1/ Biden will cancel $6 billion in student loans for people who attended the Art Institutes, a shuttered group of private for-profit colleges accused of fraud. “This institution falsified data, knowingly misled students, and cheated borrowers into taking on mountains of debt without leading to promising career prospects at the end of their studies,” Biden said in a statement. The move will provide relief for 317,0000 people who enrolled in the colleges between 2004 and 2017. This latest round of student loan forgiveness brings the total approved by the Biden Administration to almost $160 billion for nearly 4.6 million borrowers – an average of nearly $35,000 per student. (NPR / Associated Press / New York Times / CBS News / Bloomberg)

2/ The Federal Reserve held interest rates unchanged at their highest level in two decades.
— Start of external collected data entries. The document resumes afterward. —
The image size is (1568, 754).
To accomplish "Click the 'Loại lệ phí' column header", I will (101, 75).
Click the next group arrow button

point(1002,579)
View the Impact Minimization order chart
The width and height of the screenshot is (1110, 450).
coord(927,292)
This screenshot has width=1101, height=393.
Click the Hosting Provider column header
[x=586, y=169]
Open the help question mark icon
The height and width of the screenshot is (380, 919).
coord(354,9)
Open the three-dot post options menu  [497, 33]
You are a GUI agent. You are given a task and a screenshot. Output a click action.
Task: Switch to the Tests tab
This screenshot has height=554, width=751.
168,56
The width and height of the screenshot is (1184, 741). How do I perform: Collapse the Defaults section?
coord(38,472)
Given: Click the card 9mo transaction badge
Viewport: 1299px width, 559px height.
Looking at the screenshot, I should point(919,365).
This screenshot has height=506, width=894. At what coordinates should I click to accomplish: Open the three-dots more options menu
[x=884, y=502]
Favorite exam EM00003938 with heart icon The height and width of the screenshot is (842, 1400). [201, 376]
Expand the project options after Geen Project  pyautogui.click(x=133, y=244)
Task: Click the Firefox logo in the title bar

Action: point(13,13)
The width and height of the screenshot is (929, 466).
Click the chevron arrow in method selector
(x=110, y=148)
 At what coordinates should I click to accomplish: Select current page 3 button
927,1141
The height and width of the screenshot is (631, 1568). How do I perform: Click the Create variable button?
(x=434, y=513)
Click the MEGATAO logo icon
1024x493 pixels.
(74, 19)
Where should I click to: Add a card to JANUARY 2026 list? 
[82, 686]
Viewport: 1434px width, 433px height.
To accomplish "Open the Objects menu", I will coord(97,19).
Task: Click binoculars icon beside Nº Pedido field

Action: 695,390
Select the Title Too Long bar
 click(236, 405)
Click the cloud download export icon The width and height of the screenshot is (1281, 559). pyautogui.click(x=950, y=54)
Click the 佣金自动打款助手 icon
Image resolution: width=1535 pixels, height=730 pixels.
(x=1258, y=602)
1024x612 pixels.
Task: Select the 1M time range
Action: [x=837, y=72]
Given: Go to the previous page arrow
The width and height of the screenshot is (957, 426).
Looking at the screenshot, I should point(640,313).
The federal funds rate has been between 5.25% and 5.50% since July 2023. After the consumer price index came in at 3.5% on an annual basis last month, the central bank said there’s been “a lack of further progress” toward its 2% percent inflation goal. (Wall Street Journal / Bloomberg / CNBC / CNN / ABC News)

3/ A federal court blocked Louisiana from using a new congressional map for this year’s elections, which created a second majority-Black district. In the 2-1 decision, the judges ruled the new map amounted to an “impermissible racial gerrymander” that violated the Equal Protection Clause of the Constitution. The ruling in favor of a group of self-described “non-African American” voters comes after the state legislature was ordered to redraw congressional districts to comply with Section 2 of the Voting Rights Act. The case is likely to reach the Supreme Court, which leaves uncertainty about which map will be used for this year’s elections that are six months away. (Politico / NBC News / New York Times / NPR / Washington Post / USA Today)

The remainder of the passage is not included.